Exercise aim: Format every line of the material below as a numbered list, leaving out blank lines.

··· Records for the task

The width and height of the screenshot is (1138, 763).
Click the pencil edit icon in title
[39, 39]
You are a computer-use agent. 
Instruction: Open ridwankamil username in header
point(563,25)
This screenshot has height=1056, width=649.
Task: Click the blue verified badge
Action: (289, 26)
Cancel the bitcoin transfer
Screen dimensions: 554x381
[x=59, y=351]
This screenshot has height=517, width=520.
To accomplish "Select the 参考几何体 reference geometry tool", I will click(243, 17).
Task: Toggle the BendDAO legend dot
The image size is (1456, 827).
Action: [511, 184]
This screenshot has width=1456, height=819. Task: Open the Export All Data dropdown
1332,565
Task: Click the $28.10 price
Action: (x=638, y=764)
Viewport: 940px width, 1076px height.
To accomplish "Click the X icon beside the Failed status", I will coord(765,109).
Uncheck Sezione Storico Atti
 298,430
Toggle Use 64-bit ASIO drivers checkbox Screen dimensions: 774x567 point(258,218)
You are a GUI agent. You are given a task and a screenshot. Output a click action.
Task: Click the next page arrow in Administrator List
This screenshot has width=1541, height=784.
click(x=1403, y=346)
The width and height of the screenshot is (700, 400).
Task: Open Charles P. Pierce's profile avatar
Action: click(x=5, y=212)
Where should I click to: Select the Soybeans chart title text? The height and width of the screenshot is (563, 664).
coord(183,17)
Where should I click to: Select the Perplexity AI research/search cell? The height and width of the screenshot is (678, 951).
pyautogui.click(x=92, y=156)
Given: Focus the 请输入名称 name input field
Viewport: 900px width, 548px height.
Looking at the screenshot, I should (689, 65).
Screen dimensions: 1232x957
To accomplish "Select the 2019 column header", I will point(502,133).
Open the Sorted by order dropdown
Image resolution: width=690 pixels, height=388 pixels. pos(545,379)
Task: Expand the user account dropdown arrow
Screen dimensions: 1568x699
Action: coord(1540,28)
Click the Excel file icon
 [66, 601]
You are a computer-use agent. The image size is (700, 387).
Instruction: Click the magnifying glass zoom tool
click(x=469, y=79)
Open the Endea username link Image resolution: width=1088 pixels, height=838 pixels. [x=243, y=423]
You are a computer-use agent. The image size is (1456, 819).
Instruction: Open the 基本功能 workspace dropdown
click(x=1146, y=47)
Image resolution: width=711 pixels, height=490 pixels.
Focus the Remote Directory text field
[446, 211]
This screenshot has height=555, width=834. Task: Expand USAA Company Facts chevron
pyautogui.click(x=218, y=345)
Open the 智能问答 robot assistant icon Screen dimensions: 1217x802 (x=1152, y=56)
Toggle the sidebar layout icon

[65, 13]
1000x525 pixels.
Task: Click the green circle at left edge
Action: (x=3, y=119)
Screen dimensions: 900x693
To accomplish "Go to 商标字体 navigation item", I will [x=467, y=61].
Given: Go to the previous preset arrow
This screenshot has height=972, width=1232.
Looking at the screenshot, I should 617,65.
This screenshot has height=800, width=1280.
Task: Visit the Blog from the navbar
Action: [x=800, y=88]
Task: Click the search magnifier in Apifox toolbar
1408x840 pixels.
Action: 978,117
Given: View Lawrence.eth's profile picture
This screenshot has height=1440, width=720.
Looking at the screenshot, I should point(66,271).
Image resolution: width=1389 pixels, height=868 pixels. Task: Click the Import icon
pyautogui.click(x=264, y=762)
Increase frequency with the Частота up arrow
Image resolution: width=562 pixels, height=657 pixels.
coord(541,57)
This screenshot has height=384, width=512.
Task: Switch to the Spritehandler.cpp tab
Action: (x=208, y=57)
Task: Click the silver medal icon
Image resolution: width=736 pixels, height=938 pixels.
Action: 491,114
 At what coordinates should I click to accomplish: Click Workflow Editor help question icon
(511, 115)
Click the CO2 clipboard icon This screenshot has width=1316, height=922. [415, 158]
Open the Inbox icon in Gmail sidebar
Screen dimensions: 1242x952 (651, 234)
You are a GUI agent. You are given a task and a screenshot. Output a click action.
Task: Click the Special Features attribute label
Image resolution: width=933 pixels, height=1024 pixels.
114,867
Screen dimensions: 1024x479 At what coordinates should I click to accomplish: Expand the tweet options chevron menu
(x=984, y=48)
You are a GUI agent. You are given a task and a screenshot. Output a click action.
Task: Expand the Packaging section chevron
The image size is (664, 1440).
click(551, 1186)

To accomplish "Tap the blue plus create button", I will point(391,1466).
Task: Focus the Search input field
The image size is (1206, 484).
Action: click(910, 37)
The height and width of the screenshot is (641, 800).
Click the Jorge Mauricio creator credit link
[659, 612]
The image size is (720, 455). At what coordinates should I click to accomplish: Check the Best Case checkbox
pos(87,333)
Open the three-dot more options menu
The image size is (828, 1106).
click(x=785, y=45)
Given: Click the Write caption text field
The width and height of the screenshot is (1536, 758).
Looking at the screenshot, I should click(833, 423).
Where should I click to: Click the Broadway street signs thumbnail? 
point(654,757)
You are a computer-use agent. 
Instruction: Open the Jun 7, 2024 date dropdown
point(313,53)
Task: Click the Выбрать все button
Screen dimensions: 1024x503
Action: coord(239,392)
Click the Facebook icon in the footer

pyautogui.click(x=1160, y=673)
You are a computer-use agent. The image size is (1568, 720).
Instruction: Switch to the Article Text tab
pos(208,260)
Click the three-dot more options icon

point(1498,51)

······

Response:
1. The width and height of the screenshot is (1138, 763).
2. Click the pencil edit icon in title
3. [39, 39]
4. You are a computer-use agent. 
5. Instruction: Open ridwankamil username in header
6. point(563,25)
7. This screenshot has height=1056, width=649.
8. Task: Click the blue verified badge
9. Action: (289, 26)
10. Cancel the bitcoin transfer
11. Screen dimensions: 554x381
12. [x=59, y=351]
13. This screenshot has height=517, width=520.
14. To accomplish "Select the 参考几何体 reference geometry tool", I will click(243, 17).
15. Task: Toggle the BendDAO legend dot
16. The image size is (1456, 827).
17. Action: [511, 184]
18. This screenshot has width=1456, height=819. Task: Open the Export All Data dropdown
19. 1332,565
20. Task: Click the $28.10 price
21. Action: (x=638, y=764)
22. Viewport: 940px width, 1076px height.
23. To accomplish "Click the X icon beside the Failed status", I will coord(765,109).
24. Uncheck Sezione Storico Atti
25.  298,430
26. Toggle Use 64-bit ASIO drivers checkbox Screen dimensions: 774x567 point(258,218)
27. You are a GUI agent. You are given a task and a screenshot. Output a click action.
28. Task: Click the next page arrow in Administrator List
29. This screenshot has width=1541, height=784.
30. click(x=1403, y=346)
31. The width and height of the screenshot is (700, 400).
32. Task: Open Charles P. Pierce's profile avatar
33. Action: click(x=5, y=212)
34. Where should I click to: Select the Soybeans chart title text? The height and width of the screenshot is (563, 664).
35. coord(183,17)
36. Where should I click to: Select the Perplexity AI research/search cell? The height and width of the screenshot is (678, 951).
37. pyautogui.click(x=92, y=156)
38. Given: Focus the 请输入名称 name input field
39. Viewport: 900px width, 548px height.
40. Looking at the screenshot, I should (689, 65).
41. Screen dimensions: 1232x957
42. To accomplish "Select the 2019 column header", I will point(502,133).
43. Open the Sorted by order dropdown
44. Image resolution: width=690 pixels, height=388 pixels. pos(545,379)
45. Task: Expand the user account dropdown arrow
46. Screen dimensions: 1568x699
47. Action: coord(1540,28)
48. Click the Excel file icon
49.  [66, 601]
50. You are a computer-use agent. The image size is (700, 387).
51. Instruction: Click the magnifying glass zoom tool
52. click(x=469, y=79)
53. Open the Endea username link Image resolution: width=1088 pixels, height=838 pixels. [x=243, y=423]
54. You are a computer-use agent. The image size is (1456, 819).
55. Instruction: Open the 基本功能 workspace dropdown
56. click(x=1146, y=47)
57. Image resolution: width=711 pixels, height=490 pixels.
58. Focus the Remote Directory text field
59. [446, 211]
60. This screenshot has height=555, width=834. Task: Expand USAA Company Facts chevron
61. pyautogui.click(x=218, y=345)
62. Open the 智能问答 robot assistant icon Screen dimensions: 1217x802 (x=1152, y=56)
63. Toggle the sidebar layout icon
64. [65, 13]
65. 1000x525 pixels.
66. Task: Click the green circle at left edge
67. Action: (x=3, y=119)
68. Screen dimensions: 900x693
69. To accomplish "Go to 商标字体 navigation item", I will [x=467, y=61].
70. Given: Go to the previous preset arrow
71. This screenshot has height=972, width=1232.
72. Looking at the screenshot, I should 617,65.
73. This screenshot has height=800, width=1280.
74. Task: Visit the Blog from the navbar
75. Action: [x=800, y=88]
76. Task: Click the search magnifier in Apifox toolbar
77. 1408x840 pixels.
78. Action: 978,117
79. Given: View Lawrence.eth's profile picture
80. This screenshot has height=1440, width=720.
81. Looking at the screenshot, I should point(66,271).
82. Image resolution: width=1389 pixels, height=868 pixels. Task: Click the Import icon
83. pyautogui.click(x=264, y=762)
84. Increase frequency with the Частота up arrow
85. Image resolution: width=562 pixels, height=657 pixels.
86. coord(541,57)
87. This screenshot has height=384, width=512.
88. Task: Switch to the Spritehandler.cpp tab
89. Action: (x=208, y=57)
90. Task: Click the silver medal icon
91. Image resolution: width=736 pixels, height=938 pixels.
92. Action: 491,114
93.  At what coordinates should I click to accomplish: Click Workflow Editor help question icon
94. (511, 115)
95. Click the CO2 clipboard icon This screenshot has width=1316, height=922. [415, 158]
96. Open the Inbox icon in Gmail sidebar
97. Screen dimensions: 1242x952 (651, 234)
98. You are a GUI agent. You are given a task and a screenshot. Output a click action.
99. Task: Click the Special Features attribute label
100. Image resolution: width=933 pixels, height=1024 pixels.
101. 114,867
102. Screen dimensions: 1024x479 At what coordinates should I click to accomplish: Expand the tweet options chevron menu
103. (x=984, y=48)
104. You are a GUI agent. You are given a task and a screenshot. Output a click action.
105. Task: Expand the Packaging section chevron
106. The image size is (664, 1440).
107. click(551, 1186)
108. To accomplish "Tap the blue plus create button", I will point(391,1466).
109. Task: Focus the Search input field
110. The image size is (1206, 484).
111. Action: click(910, 37)
112. The height and width of the screenshot is (641, 800).
113. Click the Jorge Mauricio creator credit link
114. [659, 612]
115. The image size is (720, 455). At what coordinates should I click to accomplish: Check the Best Case checkbox
116. pos(87,333)
117. Open the three-dot more options menu
118. The image size is (828, 1106).
119. click(x=785, y=45)
120. Given: Click the Write caption text field
121. The width and height of the screenshot is (1536, 758).
122. Looking at the screenshot, I should click(833, 423).
123. Where should I click to: Click the Broadway street signs thumbnail? 
124. point(654,757)
125. You are a computer-use agent. 
126. Instruction: Open the Jun 7, 2024 date dropdown
127. point(313,53)
128. Task: Click the Выбрать все button
129. Screen dimensions: 1024x503
130. Action: coord(239,392)
131. Click the Facebook icon in the footer
132. pyautogui.click(x=1160, y=673)
133. You are a computer-use agent. The image size is (1568, 720).
134. Instruction: Switch to the Article Text tab
135. pos(208,260)
136. Click the three-dot more options icon
137. point(1498,51)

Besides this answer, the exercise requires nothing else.